◆ **Aufgaben**:
1. Beantworten Sie anhand des Textes über maschinelles Lernen die folgenden Fragen:
(a) Auf welches Werk Klemperers wird im ersten Absatz verwiesen?
(b) In welcher Stadt fand die Zusammenarbeit mit der deutschen Kollegin im letzten Jahr statt?
(c) In welchem Bereich erlebt machine learning laut dem Text seit einigen Jahren einen großen Boom?
2. Führen Sie den Text über maschinelles Lernen im Anschluss an seinen letzten Satz fort.

◆ **Lesetext**:
╭──

Steter Tropfen höhlt doch eindeutig den Stein, und unwillkürlich drängt sich mir da manchmal Klemperer's Lingua Tertii Imperii auf, denn die ständige Präsentation des NS-Neusprech hat die deutsche Sprache nachhaltig verändert, bis zum heutigen Tag. So ähnlich scheint es ja auch bei feministisch geprägten Diskursen zu sein.

Warum also diese lange Einführung?

Der Grund ist das eine deutsche Kollegin, mit der ich letztes Jahr in Kopenhagen gearbeitet hatte und die ich eigentlich nicht so eingeschätzt hatte, folgenden Link postete:

http://www.nytimes.com/2016/06/26/opinion/sunday/artificial-intelligences-white-guy-problem.html?_r=0

In kurzer Zusammenfassung: Weiße männliche Programmierer sind wahlweise sexistisch oder (und) rassistisch, weil sie die machine learning Algorithmen nur mit Datensätzen von Weißen füttern. Ob es sich dabei auch nur um Datensätze von weißen Männern handelt, davon spricht der Artikel nicht. Oder sie sind dumm, weil sie nicht berücksichtigen das es noch andere Menschen gibt. Zwischen den Zeilen schimmert dann durch (meine Interpretation), dass man damit die patriarchalische Hoheit aufrechterhält indem man sie in Programmen verankert. Sozusagen der fiese und geheime Plan des internationalen Finanzjudentums, pardon des internationalen Berufspatriarchats.

Auch wenn ich selbst nicht im Bereich machine learning arbeite, so habe ich doch regelmäßige Berührungspunkte damit, einfach weil machine learing in meinem Bereich (Bildgebung des Gehirns) seit einige Jahren einen großen Boom erlebt. Das Algorithmen neue Daten fehlklassifizieren können, ist erst einmal keine Überraschung. Die vorhandenen Datensätze sind begrenzt, die Rechenzeit ist begrenzt und erst Recht die zur Verfügung stehenden Ressource, sowohl in der Forschung als auch in Firmen. Oftmals ist es unmöglich die komplette Diversität, speziell bei Menschen, in die Modelle einzuarbeiten, weil z.B. dadurch elementare Erfordernisse von Selektivität und Spezifität nicht mehr gegeben wären. Oder weil das System schlicht und einfach nicht funktionieren würde, exponentiell mehr Ressourcen benötigen würde und damit völlig ineffizient wäre. Oder dass vielleicht die Algorithmen recht haben, aber manche Menschen dies einfach nicht sehen wollen, weil es nicht in ihr Weltbild passt. Das sind nur nur einige wenige Gründe die mir spontan einfallen, mit ein wenig mehr Zeit kämen da sicher noch weitere zusammen.

╰──

◆ **Eingabedaten**:
╭──

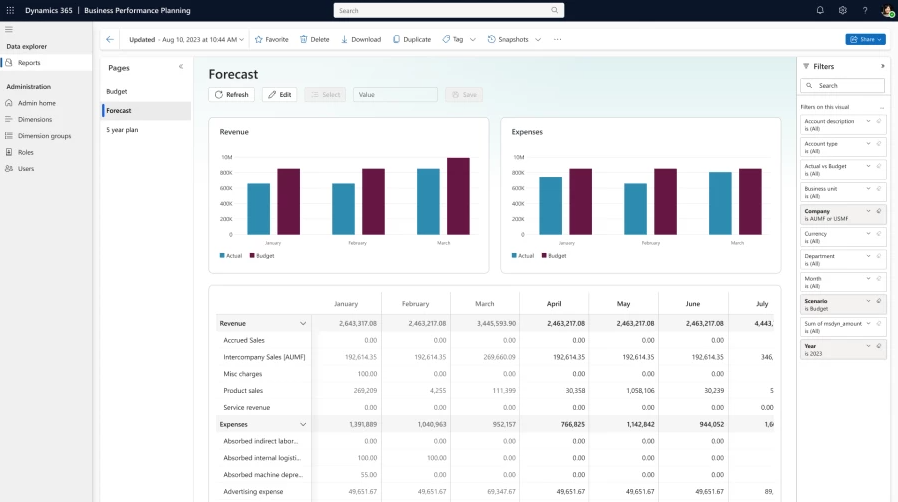Click the back arrow in toolbar

click(110, 40)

╰──

◆ **Lösungen**:
1.
(a) Lingua Tertii Imperii
(b) In Kopenhagen
(c) In der Bildgebung des Gehirns

2.
Der Narrativ des Artikels ist meiner Meinung nach jedoch recht eindeutig. Es ist nicht Komplexität der Methodik, die Schwierigkeit guten Code zu schreiben, der dann auch noch in jeder Hinsicht funktioniert. Nein, es ist alles ganz simpel: Es sind die weißen Männer, die schuld sind.

Worauf ich hinaus will: Besagte Kollegin arbeitet in diesem Bereich, sie ist weitaus qualifizierter als ich, die Schwachpunkte der Argumentation aufzudecken. Anstatt dies jedoch zu tun, folgt sie scheinbar dem Narrativ des Artikels, indem sie ihn unkommentiert verlinkt. Ich kann mir das nur so erklären, dass die ständige Wiederholung bestimmter Informationsmuster das kritische Denken kurzfristig ausschaltet.

Was mich noch mehr wundert: in unserem Bereich gibt es meist gar nicht genügend Daten, um wirklich wählerisch sein zu können. Und wenn man MRT, CT oder PET Datensätze des Gehirns hat, weiß man eigentlich nie, welche Hautfarbe oder Geschlecht die Person hat. Es sei denn, man würde da genau nachschauen, aber ich bezweifle wirklich sehr, dass dies jemand tun würde. Wie bereits geschrieben, viele der Themen mit denen sich Genderama beschäftigt, haben keine direkten Berührungspunkte mit meiner Arbeit (wohl aber mit meinem täglichen Leben), weshalb ich, wie viele andere Leser möglicherweise auch, bisher keinen guten Grund hatte mich aktiv zu Wort zu melden. Ich hatte wohl immer die naive Hoffnung, dass die harte Naturwissenschaft vielleicht von diesen Problemen nur gestreift würde.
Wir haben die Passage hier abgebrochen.